This data-file assesses 25 countries’ and regions’ energy use by country versus income, as those countries have developed, over the past 50-years. Energy intensity of GDP of the global economy has fallen by 1.0% per annum over the past half-century and now stands at 1.8 MWH per $k of GDP. The work is discussed further here and here.
We have cross-plotted GDP per capita versus total primary energy, total useful energy, total CO2 emissions and the relative shares of coal, oil, gas, nuclear, hydro, wind, solar and other energy.
Early industrialization is most energy intensive, as energy consumption rises 1:1 with GDP growth and mostly sourced from coal and oil.
Later industrialization is less energy intensive, with the ‘beta’ falling to 0.6-0.8% pa and $10-30k pp pa GDP. And middle income countries start to prefer cleaner energy, especially natural gas (thus coal falls, chart below).
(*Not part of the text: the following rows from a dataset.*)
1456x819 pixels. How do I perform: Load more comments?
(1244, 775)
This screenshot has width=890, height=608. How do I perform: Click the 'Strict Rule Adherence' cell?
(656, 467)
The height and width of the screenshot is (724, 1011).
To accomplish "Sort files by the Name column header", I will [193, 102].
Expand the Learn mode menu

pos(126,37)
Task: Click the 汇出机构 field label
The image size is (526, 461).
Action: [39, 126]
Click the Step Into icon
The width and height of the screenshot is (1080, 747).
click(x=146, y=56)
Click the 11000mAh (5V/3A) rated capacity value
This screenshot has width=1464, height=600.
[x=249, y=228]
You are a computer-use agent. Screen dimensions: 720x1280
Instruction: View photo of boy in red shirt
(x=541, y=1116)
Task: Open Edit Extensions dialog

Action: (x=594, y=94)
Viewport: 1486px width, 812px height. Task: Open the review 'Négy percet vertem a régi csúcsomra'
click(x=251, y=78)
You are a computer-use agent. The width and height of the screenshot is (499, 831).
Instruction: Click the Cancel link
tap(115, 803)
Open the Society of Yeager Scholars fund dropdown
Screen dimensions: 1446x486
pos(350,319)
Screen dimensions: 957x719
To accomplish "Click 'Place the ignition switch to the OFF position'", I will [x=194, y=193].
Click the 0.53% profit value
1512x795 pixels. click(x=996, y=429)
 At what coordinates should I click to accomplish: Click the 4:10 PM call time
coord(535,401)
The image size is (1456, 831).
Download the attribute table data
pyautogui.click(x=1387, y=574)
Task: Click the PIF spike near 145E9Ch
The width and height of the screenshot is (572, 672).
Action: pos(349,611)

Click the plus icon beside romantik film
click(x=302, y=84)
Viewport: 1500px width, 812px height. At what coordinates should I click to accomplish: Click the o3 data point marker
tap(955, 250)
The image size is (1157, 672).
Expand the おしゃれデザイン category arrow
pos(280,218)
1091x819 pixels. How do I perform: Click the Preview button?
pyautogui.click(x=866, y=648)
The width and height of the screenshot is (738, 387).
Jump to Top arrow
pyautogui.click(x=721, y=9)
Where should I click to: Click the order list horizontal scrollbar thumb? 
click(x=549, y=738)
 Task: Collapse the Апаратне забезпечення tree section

In developed countries, energy use per capita does seem to plateau, at around 25MWH pp pa, and this is also when decarbonization most steps up too.
Energy intensity of GDP of the global economy has fallen by 1.0% per annum over the past half-century and now stands at 1.8 MWH per $k of GDP. Some commentators in the energy transition are tempted to use ‘energy intensity of GDP’ as a proxy for ‘efficiency of the global energy system’. We explore this definition in our recent overview of global energy efficiency.

Note: the last data points in this file are 2020, intended mainly as a record of historical trends into energy intensity by country type, rather than as a tracker of recent energy demand which can be found in our other energy market models. We will update for 2021 and 2022 data, when the 2022 actuals are released.